La familia pertenecía a la clase trabajadora que se abrió paso a partir del esfuerzo en el servicio hacia los demás. La honestidad era el faro que iluminaba el sendero hacia un horizonte de buenaventura. Don Ramiro se casó tempranamente con doña Clara, ambos unidos en el altar por sendas biblias heredadas de fieles seguidores del evangelio. Empero, los designios del cielo fueron opuestos a los deseos de constituir una familia numerosa, tan ansiada por la joven esposa. Tuvieron tres hijos. Dos de ellos fallecieron en trágicas circunstancias siendo aún niños.

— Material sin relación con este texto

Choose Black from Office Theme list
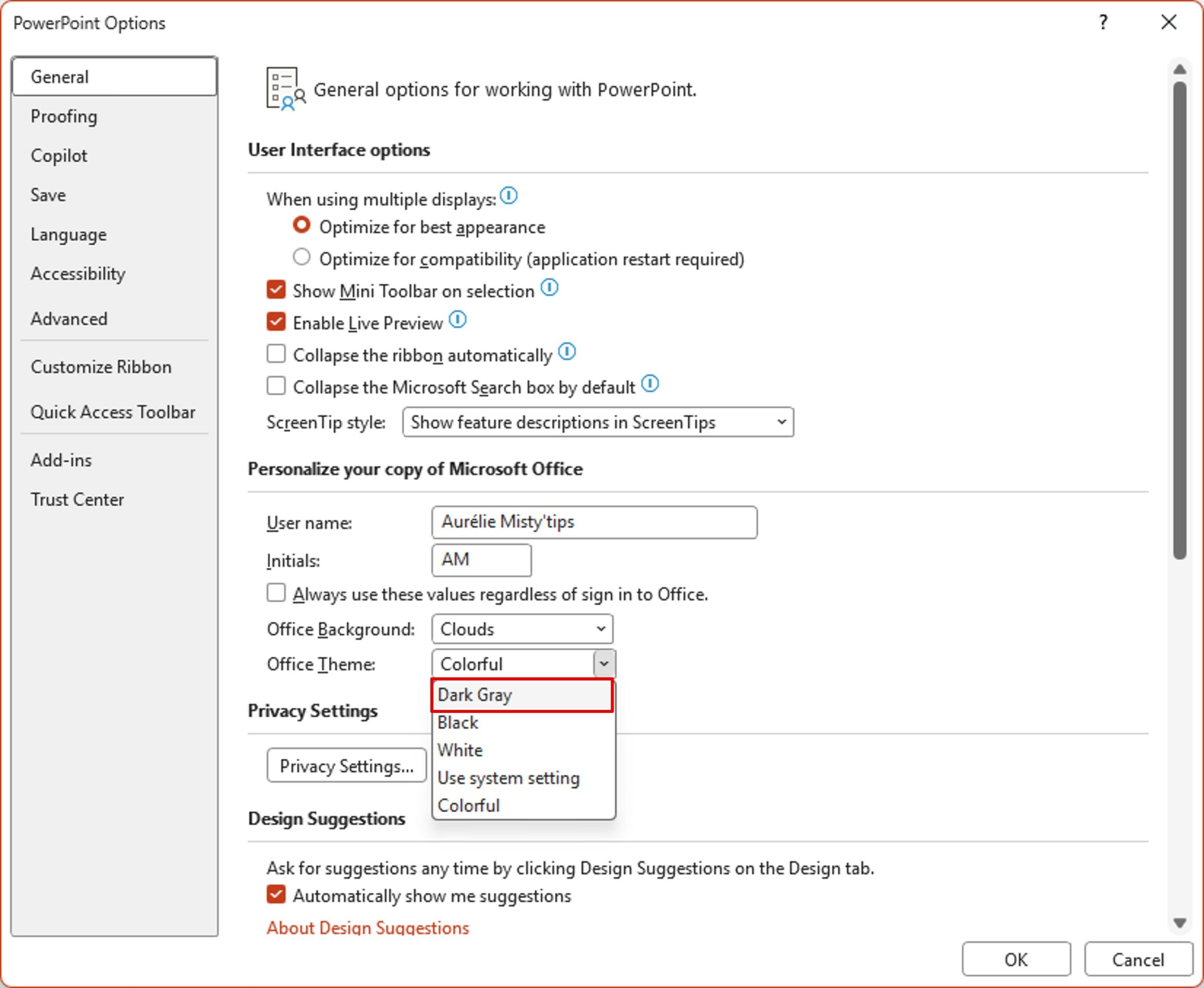The height and width of the screenshot is (988, 1204). click(x=458, y=723)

Rogelio, el mayor, murió a los nueve años atropellado por un vehículo que deambulaba fuera de control por la avenida Santa Fe, en la localidad de Martínez, cuando visitaban a un pariente en su cumpleaños. Samanta, la segunda en edad, resultó víctima de una septicemia producida por un accidente con arma blanca. La niña tenía seis años y prometía una consciencia despierta a pesar de su corta edad. Las tragedias ocurrieron dentro de un intervalo de tres años, breve para depurar duelos. Esta impronta produjo una importante cicatriz en aquellos devotos del Señor, dando paso a la depresión consecuente en el seno familiar.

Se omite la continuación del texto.